## Testing embedding models

In this notebook we are going to setup our LSTM model for the word generation task.

In [1]:
from __future__ import print_function

import numpy as np
import gensim
import string

from keras.callbacks import LambdaCallback
from keras.layers.recurrent import LSTM
from keras.layers.embeddings import Embedding
from keras.layers import Dense, Activation
from keras.models import Sequential
from keras.utils.data_utils import get_file

Using TensorFlow backend.


### Load models 

In [2]:
word_model = gensim.models.Word2Vec.load('./data/meta-n2v/meta-n2v100MB')

In [3]:
pretrained_weights = word_model.wv.syn0
vocab_size, emdedding_size = pretrained_weights.shape
print('Result embedding shape:', pretrained_weights.shape)
print('Checking similar words:')

for word in ['model']:
  most_similar = ', '.join('%s (%.2f)' % (similar, dist) for similar, dist in word_model.most_similar(word)[:8])
  print('  %s -> %s' % (word, most_similar))

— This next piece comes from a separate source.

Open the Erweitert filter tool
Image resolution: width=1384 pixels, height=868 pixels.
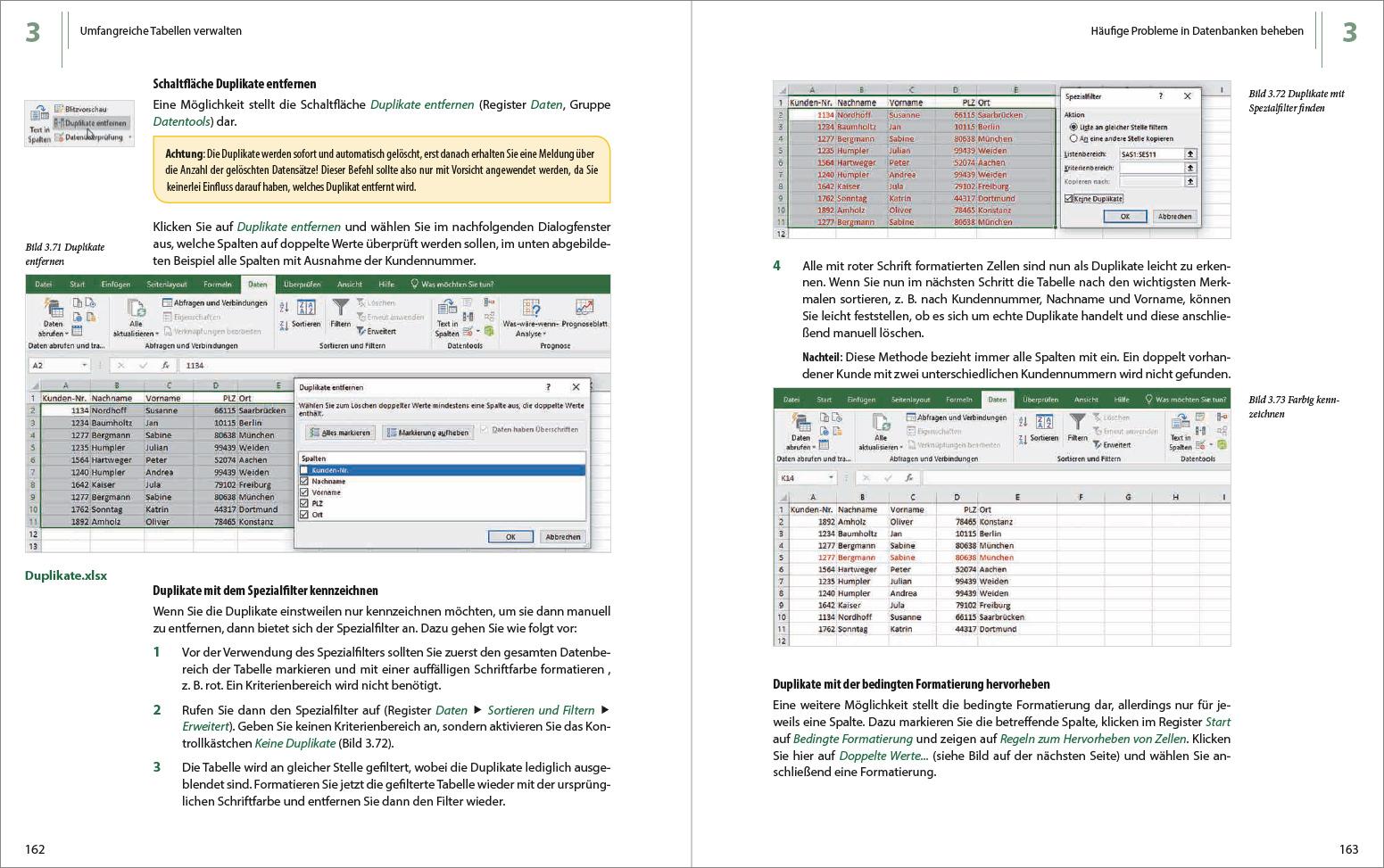[377, 330]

Result embedding shape: (725, 100)
Checking similar words:
  model -> standard (0.85), embraer (0.82), brazil (0.60), between (0.54), sum (0.52), honor (0.52), fitted (0.51), aside (0.50)


In [3]:
# Now for loading the corresponding amount of sentences we need to pass the number of sentences parameter
from sentence_loader import lazy_load

In [4]:
tokenised_sents, sents = lazy_load(chunk_size=10240)

In [5]:
print(len(sents))

73


In [26]:
#ub = np.max([len(sent) for sent in tokenised_sents])

long_sents = 0
for sent in tokenised_sents:
    if len(sent) > 45:
        long_sents += 1

long_sents

3

In [8]:
# Let this length be the upperbound. 
# reformat the sentences to have length no more than the maximum length
sentences = [sentence for sentence in tokenised_sents if len(sentence) < 45]
print(len(sentences))

673


In [31]:
print(sentences[0])

['knightmare', 'chess', 'is', 'fantasy', 'chess', 'variant', 'published', 'by', 'steve', 'jackson', 'games', 'in', '0000']


In [28]:
max_sentence_len = 45

def word2idx(word):
  return word_model.wv.vocab[word].index
def idx2word(idx):
  return word_model.wv.index2word[idx]

In [29]:
train_x = np.zeros([len(sentences), max_sentence_len], dtype=np.int32)
train_y = np.zeros([len(sentences)], dtype=np.int32)
for i, sentence in enumerate(sentences):
  for t, word in enumerate(sentence[:-1]):
    train_x[i, t] = word2idx(word)
  train_y[i] = word2idx(sentence[-1])
print('train_x shape:', train_x.shape)
print('train_y shape:', train_y.shape)

train_x shape: (70, 45)
train_y shape: (70,)


### Training

In [30]:
model = Sequential()
model.add(Embedding(input_dim=vocab_size, output_dim=emdedding_size, weights=[pretrained_weights]))
model.add(LSTM(units=emdedding_size))
model.add(Dense(units=vocab_size))
model.add(Activation('softmax'))
model.compile(optimizer='adam', loss='sparse_categorical_crossentropy')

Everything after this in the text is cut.